Le choix du passé

 À l'Élysée, Éric Lombard, ministre de l'Économie et des Finances, aux côtés d'Amélie de Montchalin, ministre des Comptes publics.

Par Chem Assayag - Cadre dirigeant dans l’univers du numérique, auteur (poésie et nouvelles), essayiste et blogueur (blog Neotopia).

Tout le monde a bien compris que le gouvernement navigue à vue en matière budgétaire que ce soit pour l’exécution de l’exercice 2025 ou la préparation du budget 2026. La seule boussole de François Bayrou et de ses ministres semble être la survie sans qu’aucune ligne directrice n’émerge, sans qu’aucun choix politique ne soit réalisé, à part la réaffirmation de l’objectif incantatoire de réduction des déficits.
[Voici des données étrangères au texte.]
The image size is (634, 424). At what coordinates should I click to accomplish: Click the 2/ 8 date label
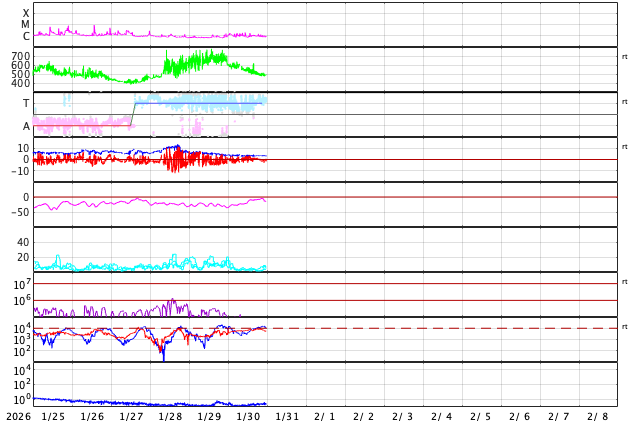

C’est dans ce contexte que le gouvernement a acté le 26 avril des annulations de crédits à hauteur de 3,1 milliards d’euros. Dans la liste des dépenses annulées (voir la parution au Journal Officiel pour le détail) on trouve notamment 550M€ pour la mission « Écologie, développement et mobilité durables », 493M€ pour la mission « Recherche et enseignement supérieur » ou encore 95 M€ pour la mission « Enseignement scolaire ». Ces annulations font partie d’un objectif plus large de 5 milliards d’économies que la ministre chargée des Comptes Publics Amélie de Montchalin, avait justifié en expliquant : « Ces 5 milliards d’euros que nous allons soit annuler, soit repousser, soit réorienter, c’est notre réponse à un monde instable. C’est la manière de faire face quoi qu’il arrive à ce monde instable ».

On ne peut qu’être admiratif devant cet exercice de novlangue qui vise à nous expliquer que supprimer des crédits, a fortiori dans les domaines de l’écologie, de l’éducation et de l’enseignement supérieur, va nous aider à affronter un « monde instable »,. Cela témoigne surtout d’une absence totale de vision à moyen et long terme puisque justement dans ce « monde instable » la qualité de notre enseignement et de notre recherche et notre capacité à nous adapter aux défis climatiques vont constituer des enjeux majeurs et que les budgets de ces missions devraient être sanctuarisés. Cela ne dispensera pas d’un examen de ces budgets pour en améliorer l’utilisation mais on voit bien ici qu’aucun travail sérieux de ce type n’a été effectué.

En filigrane ces choix d’économies témoignent aussi d’une préférence devenue délétère pour préserver les positions acquises – on pense par exemple au tabou que constitue la contribution des retraités aux efforts budgétaires – au détriment des politiques en faveur de la jeunesse. En effet quelles seront les premières victimes de politiques restrictives en matière environnementale ou éducative ? Les jeunes.

Faisons un zoom par exemple sur le budget de l’enseignement supérieur : pour 2025 le budget du ministère de l’Enseignement supérieur et de la Recherche s’élève à 26,7 milliards d’euros. Au total, en prenant en compte les contributions aux pensions de l’Etat, les crédits de paiement atteignent 30,9 milliards d’euros en 2025, contre 31,8 milliards d’euros en 2024, soit une baisse de près de 3% et ce malgré une inflation moyenne de 2%. En outre les effectifs étaient attendus en augmentation de 1,1% entre 2024 et 2025 pour atteindre près de 3 millions d’étudiants. Au final la baisse réelle du budget par étudiant d’une année sur l’autre sera supérieure à 5% ! Quelle formidable façon de préparer l’avenir au moment où notre compétitivité économique dépend de plus en plus du capital humain de la nation !

Malheureusement si un budget reflète les choix d’une nation il est donc urgent de nous en inquiéter.